Thursday, July 21, 2022

#MGReadathon Results

I finished last weekend's 48-hour #MGReadathon on Sunday afternoon having completed 4 books. Since I only read 7 back in 2006 for the original 48-Hour Book Challenge, I was pretty satisfied, because I didn't read as intently this time as I did then. While there definitely are some negatives to have taken part of this in terms of using my time (which you can be sure I'll be discussing here at some point), I interacted with some new people both here and on Twitter, got one book off my TBR shelf that had been there for years, will be updating my Goodreads blog with this post, and will be a few books ahead on my Goodreads goal for this year. So those are all pluses. Right?

Books Read


I Survived The Nazi Invasion, 1944 by Lauren Tarshis 

If you grew up on old WWII movies and have read a lot of WWII books over the years, this is a pretty traditional WWII story. It's a pretty traditional short WWII story with plenty of narrative drive and a main character who comes out of his nightmarish experience as well as anyone possibly could. This is the book from my TBR shelf and the first in the I Survived series that I've read. I'll be holding onto it for my personal library I maintain for young readers in the family. 


Nature Girl by Jane Kelley

Years ago I started reading a book that began the same way Nature Girl does--a girl in Vermont with some conflict with her family accidentally ends up on the Appalachian Trail. I stopped reading it, because I didn't like it. How likely is it that I've stumbled upon a totally different book in which the same thing happens? If the book I didn't like back in the day was Nature Girl, it has improved a lot over the years.

I am not a long-haul hiker by any means. Fourteen miles is my top hike, on a relatively flat rail trail, and we took a break in the middle to go to a local library to use the bathroom. Nonetheless, I very much liked this tale of a totally unprepared eleven-year-old girl who gets lost near her family's southern Vermont rental and stumbles onto the Appalachian Trail. She learns from a passing hiker that Mt. Greylock in Massachusetts, near where her best friend is spending time with her grandmother and sick mother, is just 30 miles that-a-way and decides, what the hell, she's having a lousy time vacationing in Vermont. She's going to get to Mt. Greylock and call her friend.

Now, if this is the book I gave up on years ago, I might have been turned off early on by the talk of the Appalachian Trail in Vermont. Because I knew that the Long Trail is Vermont's trail. However, a little research this time showed that the Appalachian Trail does, indeed, run west northeast through Vermont while the Long Trail runs north and south. And the two of them join for a while. I mention this in case among my hordes of readers there is someone else thinking, Wait. No. That's wrong. It's the Long Trail in Vermont. They're both there!

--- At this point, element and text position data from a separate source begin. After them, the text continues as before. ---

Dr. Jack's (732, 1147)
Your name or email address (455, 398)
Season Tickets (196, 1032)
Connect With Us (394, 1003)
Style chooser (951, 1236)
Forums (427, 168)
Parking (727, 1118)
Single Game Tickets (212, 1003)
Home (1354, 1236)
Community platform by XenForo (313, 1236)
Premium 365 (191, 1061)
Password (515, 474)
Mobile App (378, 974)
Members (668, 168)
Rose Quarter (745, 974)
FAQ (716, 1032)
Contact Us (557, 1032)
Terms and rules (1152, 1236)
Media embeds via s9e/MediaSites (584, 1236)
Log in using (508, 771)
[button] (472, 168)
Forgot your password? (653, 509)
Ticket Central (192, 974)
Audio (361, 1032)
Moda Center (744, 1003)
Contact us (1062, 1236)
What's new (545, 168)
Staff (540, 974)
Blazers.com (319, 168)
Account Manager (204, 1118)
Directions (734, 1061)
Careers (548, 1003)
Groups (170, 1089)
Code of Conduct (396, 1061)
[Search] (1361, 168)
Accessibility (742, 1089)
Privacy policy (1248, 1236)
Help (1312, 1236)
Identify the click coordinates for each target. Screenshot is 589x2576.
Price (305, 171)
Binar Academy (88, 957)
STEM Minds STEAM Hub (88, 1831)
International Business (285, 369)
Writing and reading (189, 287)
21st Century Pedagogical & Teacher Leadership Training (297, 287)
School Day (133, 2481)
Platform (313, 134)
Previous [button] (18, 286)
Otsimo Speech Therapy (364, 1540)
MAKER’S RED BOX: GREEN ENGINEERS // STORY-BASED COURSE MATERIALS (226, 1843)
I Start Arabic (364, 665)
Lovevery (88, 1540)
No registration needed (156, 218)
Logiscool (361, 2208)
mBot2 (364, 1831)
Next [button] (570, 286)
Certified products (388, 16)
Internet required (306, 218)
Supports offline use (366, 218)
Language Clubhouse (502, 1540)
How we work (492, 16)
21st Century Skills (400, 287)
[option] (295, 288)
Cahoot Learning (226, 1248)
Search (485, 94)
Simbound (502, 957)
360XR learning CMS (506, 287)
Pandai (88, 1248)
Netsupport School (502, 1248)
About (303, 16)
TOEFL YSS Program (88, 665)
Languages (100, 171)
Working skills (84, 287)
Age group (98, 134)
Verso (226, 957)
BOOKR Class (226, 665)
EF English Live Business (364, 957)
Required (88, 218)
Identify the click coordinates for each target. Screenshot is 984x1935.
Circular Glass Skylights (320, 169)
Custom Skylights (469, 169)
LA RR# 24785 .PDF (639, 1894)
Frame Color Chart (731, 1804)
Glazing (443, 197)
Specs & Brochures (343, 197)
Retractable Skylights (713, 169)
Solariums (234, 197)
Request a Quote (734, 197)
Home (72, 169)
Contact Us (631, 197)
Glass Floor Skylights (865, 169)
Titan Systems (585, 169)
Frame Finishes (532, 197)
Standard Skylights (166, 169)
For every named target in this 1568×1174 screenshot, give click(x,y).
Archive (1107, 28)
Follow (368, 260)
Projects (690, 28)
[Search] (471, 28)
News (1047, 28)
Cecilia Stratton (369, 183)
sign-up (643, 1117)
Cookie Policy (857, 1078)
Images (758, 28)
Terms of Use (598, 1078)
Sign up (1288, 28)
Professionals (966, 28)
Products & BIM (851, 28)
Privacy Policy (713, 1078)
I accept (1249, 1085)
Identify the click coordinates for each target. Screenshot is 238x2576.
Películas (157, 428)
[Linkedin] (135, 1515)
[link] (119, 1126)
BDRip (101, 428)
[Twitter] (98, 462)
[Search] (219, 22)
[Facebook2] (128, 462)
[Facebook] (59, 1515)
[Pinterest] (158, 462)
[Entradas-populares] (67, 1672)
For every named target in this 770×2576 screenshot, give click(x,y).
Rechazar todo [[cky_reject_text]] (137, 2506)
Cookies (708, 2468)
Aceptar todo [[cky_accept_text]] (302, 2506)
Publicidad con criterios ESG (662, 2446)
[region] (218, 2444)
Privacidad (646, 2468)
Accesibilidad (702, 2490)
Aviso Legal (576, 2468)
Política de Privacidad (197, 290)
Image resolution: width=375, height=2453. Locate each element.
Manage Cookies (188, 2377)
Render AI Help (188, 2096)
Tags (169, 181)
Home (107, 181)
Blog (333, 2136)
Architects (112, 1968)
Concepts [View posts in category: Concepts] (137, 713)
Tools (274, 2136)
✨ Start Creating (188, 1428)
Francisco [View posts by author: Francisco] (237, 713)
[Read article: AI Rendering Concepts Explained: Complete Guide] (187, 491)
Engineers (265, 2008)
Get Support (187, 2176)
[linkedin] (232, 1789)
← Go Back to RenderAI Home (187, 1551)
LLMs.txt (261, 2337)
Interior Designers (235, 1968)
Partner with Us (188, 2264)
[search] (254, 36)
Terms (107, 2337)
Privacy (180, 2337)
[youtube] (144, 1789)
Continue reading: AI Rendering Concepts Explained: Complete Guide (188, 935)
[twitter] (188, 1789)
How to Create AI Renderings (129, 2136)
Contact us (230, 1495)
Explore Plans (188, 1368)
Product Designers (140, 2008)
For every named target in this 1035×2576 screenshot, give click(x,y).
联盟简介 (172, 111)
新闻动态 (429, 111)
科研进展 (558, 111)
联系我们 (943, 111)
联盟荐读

Once I knew that, I totally bought in to Megan's experience. The pieces of the Long Trail I've been on were similar to what Megan was seeing. (That shelter!) The people she ran into were similar to people I've read about in hiking articles. Yes, it does push the envelope to think this kid could make it and didn't throw in the towel and seek help. But we believe kids in books catch criminals and fight magical monsters, so why not this? 

Also, this book actually is funny. Lots of times with middle grade books we're told they are funny, and I get the feeling that at various points something is supposed to be funny, but it isn't. In this one the humor works. 

A Place to Hang the Moon by Kate Albus

I've been hearing good things about this book, and they're well-deserved. If you've spent twenty years reading children's books about the evacuation of children from London during World War II, a lot of what happens here will be familiar. However, they won't be familiar to today's child readers and that material is put together very well. This is a very well-written book with a cozy vibe in spite of its war setting.

Just Be Cool, Jenna Sakai by Debbi Michiko Florence

I chose this book because Debbi Michiko Florence and I are Facebook friends. It's a middle school romance with a bit of a Pride and Prejudice thing going on. Romance isn't the best genre for me to be reading and reacting to. As a general rule, I need my romance integrated with something else, mystery or scifi, for instance. Just Be Cool does have a student journalism thread that I appreciated.

The book will be sticking with me, though, because it left me with two things to ponder: 

  1. This tween age is bizarre. These kids are old enough to have boyfriends but not old enough to use the stove when they're alone in the house. They have boyfriends, but they spend their evenings hanging with their boyfriend and groups of friends at somebody's house with their parents. I'm not saying there's anything wrong with any of that, but what does having a boyfriend even mean at this point in life? Does just being able to say you have a boyfriend (or girlfriend) provide some kind of validation? (Of course, it does, Gail! What's wrong with you?)
  2. This is not the first book I've read recently in which the main character had a close friend or more than one. These protagonists had to worry about whether or not they were spending enough time with their friends and what should they be doing with their friends and is their friend upset with them? This seems like so much effort. You read a lot about how difficult it is for adults to make  friends. Maybe it's because nobody past middle school has time for all the work that's involved.  

That last thought is going into something I've been working on, in my head, anyway. So thank you, Debbi and Jenna.